Archief voor oktober 2011
Nieuw spreekwoord
Campert, zittend
Eigenlijk had ik als titel boven dit stukje willen schrijven: ‘Remco’. Maar ik mag natuurlijk geen Remco zeggen, want ik ken hem niet persoonlijk. Gisteren ontving ik een e-mail van de openbare bibliotheek, waarin gewag werd gemaakt van het verschijnen van de speciale, gratis af te halen editie van Het leven is vurrukkeluk. In de e-mail stond een foto van de schrijver, op een houten stoel in een verder lege ruimte: ‘Campert, zittend’. De komende tijd wordt Campert in het zonnetje gezet, naar aanleiding van deze heruitgave. De neiging tot een eerbetoon voel ik zelf zo ongeveer iedere zaterdag. Camperts column is het eerste dat ik dan in de krant lees. En of hij nu over zijn poes of over verloren paraplu’s vertelt, of beschrijft hoe hij door Parijs zwerft, het voelt aan alsof wij goede vrienden zijn, verbonden door een zelfde soort beleving. Alsof ik dus wel degelijk ‘Remco’ mag zeggen. Dat is waarschijnlijk zijn speciale talent. De columns van Campert zijn zoiets als de ogen in het portret die steeds naar jou lijken te kijken, en je blijven volgen. De gedachte die me iedere zaterdag ook bekruipt, is deze: als Remco ooit doodgaat, wil ik naar zijn begrafenis toe. Maar eigenlijk hoop ik dat hij onsterfelijk is, en blijft zitten waar hij zit.
Ik hoor het wel
Concentreren is een kunst, een kunst waarin ik mij oefen, zonder vooropgezetheid overigens. Ik krijg er voldoende gelegenheid voor in mijn gehorige woning. Boven mij wonen de buren met hun drie jonge kinderen in een appartement even groot als het mijne, dat eigenlijk slechts geschikt is voor anderhalf mens, en slechts van mij gescheiden door een dunnen betonnen vloer. Ik begrijp hun levenslust, maar ben er niet altijd even blij mee. Ook van buiten dringt geluid binnen; er worden huizen gebouwd, rioleringen vervangen en als je denkt dat je alles gehad hebt, wordt het gras gemaaid of zijn de stratenmakers die eerst hun autoradio tussen de huizen lieten galmen met een egaliseermachine hun klus aan het afronden. Soms lijkt het alsof er een heus complot gesmeed is om mij van het werk te houden. Maar dan kent men deze schrijver slecht.

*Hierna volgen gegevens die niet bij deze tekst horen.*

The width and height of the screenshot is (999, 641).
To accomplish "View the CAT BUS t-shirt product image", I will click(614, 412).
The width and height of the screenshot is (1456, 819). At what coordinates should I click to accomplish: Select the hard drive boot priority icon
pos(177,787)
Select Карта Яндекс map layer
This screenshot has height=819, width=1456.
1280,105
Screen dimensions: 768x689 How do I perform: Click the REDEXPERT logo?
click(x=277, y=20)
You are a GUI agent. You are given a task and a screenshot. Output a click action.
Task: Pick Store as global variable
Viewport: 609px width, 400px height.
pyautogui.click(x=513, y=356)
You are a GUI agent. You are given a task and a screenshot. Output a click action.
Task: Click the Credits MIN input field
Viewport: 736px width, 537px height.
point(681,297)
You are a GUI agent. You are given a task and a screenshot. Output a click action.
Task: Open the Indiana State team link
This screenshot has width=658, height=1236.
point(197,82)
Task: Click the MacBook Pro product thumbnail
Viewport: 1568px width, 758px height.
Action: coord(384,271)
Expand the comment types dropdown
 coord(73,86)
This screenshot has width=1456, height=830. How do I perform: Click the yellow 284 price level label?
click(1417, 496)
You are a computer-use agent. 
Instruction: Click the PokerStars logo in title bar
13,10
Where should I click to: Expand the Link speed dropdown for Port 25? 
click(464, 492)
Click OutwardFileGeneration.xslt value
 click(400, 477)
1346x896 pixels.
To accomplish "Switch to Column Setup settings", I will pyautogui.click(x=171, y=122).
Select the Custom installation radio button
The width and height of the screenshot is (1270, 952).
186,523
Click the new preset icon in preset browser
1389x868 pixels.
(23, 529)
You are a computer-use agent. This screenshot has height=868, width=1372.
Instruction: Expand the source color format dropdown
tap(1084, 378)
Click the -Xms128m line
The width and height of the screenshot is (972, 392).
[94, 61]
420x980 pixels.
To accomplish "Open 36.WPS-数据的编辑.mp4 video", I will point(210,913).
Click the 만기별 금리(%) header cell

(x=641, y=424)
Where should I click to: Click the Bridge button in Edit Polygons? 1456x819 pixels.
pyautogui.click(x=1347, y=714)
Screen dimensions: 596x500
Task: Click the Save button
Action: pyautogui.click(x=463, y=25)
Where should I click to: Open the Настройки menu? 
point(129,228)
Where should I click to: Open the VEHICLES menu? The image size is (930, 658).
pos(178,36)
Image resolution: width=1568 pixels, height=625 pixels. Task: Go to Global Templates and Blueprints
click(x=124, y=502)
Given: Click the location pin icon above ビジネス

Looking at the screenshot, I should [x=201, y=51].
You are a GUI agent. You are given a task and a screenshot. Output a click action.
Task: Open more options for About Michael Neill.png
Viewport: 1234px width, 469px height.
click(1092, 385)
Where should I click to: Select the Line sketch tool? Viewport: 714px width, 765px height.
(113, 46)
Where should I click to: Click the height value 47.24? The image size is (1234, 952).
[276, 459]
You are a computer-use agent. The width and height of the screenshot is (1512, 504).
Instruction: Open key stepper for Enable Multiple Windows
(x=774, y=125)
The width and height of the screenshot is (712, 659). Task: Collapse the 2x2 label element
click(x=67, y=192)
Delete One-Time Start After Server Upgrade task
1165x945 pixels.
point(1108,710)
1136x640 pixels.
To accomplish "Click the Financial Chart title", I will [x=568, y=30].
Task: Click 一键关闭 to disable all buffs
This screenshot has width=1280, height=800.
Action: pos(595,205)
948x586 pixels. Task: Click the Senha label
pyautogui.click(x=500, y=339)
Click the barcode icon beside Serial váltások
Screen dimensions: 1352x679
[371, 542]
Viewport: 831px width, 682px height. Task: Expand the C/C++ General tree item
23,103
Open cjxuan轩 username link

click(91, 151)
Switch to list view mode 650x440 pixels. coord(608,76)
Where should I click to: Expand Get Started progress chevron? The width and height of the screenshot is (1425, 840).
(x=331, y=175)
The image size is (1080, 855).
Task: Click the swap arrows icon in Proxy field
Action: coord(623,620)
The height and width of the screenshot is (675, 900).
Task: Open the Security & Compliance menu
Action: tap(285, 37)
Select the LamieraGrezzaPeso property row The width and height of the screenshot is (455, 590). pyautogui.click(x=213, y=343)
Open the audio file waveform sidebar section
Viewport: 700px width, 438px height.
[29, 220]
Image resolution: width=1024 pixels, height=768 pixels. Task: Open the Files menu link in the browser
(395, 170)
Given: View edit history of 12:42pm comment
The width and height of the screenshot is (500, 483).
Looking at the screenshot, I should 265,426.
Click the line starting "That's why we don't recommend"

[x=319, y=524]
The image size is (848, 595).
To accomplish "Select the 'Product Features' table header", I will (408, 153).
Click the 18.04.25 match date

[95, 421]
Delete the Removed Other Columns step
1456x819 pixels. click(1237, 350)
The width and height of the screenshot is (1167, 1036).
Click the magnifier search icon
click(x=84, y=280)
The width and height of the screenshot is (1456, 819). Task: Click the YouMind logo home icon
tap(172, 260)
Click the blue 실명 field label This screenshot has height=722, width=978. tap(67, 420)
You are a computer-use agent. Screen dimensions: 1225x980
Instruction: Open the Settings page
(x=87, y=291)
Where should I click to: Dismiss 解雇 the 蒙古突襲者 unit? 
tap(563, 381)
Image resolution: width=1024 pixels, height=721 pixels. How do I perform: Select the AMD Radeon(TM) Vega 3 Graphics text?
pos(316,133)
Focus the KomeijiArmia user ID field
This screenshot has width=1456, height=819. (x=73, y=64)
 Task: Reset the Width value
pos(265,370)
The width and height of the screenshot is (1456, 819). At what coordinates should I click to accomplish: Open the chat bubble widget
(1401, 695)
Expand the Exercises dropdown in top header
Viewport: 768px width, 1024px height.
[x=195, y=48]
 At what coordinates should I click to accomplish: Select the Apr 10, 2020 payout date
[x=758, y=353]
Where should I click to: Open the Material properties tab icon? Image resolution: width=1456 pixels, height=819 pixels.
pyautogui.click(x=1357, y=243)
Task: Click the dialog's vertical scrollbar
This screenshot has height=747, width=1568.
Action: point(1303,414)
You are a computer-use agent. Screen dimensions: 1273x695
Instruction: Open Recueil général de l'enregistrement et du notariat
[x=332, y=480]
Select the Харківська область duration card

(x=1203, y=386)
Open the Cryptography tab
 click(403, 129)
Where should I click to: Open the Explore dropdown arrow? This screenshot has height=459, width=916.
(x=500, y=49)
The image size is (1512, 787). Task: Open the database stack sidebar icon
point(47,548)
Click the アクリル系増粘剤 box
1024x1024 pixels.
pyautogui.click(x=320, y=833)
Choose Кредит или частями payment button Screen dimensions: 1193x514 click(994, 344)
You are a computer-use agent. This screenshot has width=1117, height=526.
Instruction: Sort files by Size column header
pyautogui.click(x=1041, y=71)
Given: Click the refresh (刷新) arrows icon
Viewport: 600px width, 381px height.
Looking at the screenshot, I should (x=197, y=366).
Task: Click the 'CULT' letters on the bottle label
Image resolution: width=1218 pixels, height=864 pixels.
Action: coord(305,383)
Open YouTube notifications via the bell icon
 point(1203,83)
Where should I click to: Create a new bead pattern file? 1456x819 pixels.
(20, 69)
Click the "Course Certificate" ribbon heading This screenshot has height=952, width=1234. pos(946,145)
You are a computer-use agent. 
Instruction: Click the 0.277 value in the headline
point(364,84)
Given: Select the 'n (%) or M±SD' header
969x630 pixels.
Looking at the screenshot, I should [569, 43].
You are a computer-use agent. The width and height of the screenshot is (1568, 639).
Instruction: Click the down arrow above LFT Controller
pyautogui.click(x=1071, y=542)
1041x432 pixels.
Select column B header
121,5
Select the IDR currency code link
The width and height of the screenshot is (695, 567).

Als ik, zoals vaker de laatste tijd, vastbesloten aan de slag ben en vertrokken ben in de illusie van de woorden die ik zelf op papier zet, dringt bijna niets tot mij door. Dat wil zeggen: ik registreer het wel degelijk, ik ben er niet voor afgesloten zoals de ipoddragers met hun witte oordopjes dat soms van de buitenwereld zijn, of de automobilisten in hun dreunende metalen cocons. Ik hoor het wel, maar het betreft mij niet, en het wordt geen onderdeel van de beraadslagingen. Ik geloof ook niet werkelijk in een complottheorie. Dan nog liever in het toeval, of in de kunst. Zolang ik mij kan concentreren tenminste.
Centraal Observatorium 1
Instellingen
Vanochtend stond ik in de centrale hal van het station. Ik was het oog van een storm, en alles bewoog driftig om mij heen. Ik zag wat ik niet gezien zou hebben als ik haast had gehad, en doorgelopen was. Een spoorwegmedewerker in een informatiehokje, ogenschijnlijk ook een rustpunt in de hectiek van forenzen, scholieren en andere reizigers, maar alleen. Een leeg hokje voor het maken van pasfoto’s waar, achter het grijze gordijntje met vouwen dat maar tot de helft van de opening kwam, een lichtgevend, oranje krukje opgloeide als lava. Een norse snackbareigenaar die nog maar een enkele klant te bedienen had op dit vroege tijdstip. Een man die op een ladder tegen een hoge raampartij geleund stond, meters boven de passanten, en het logo 2030.nl van het glas aan het schrapen was.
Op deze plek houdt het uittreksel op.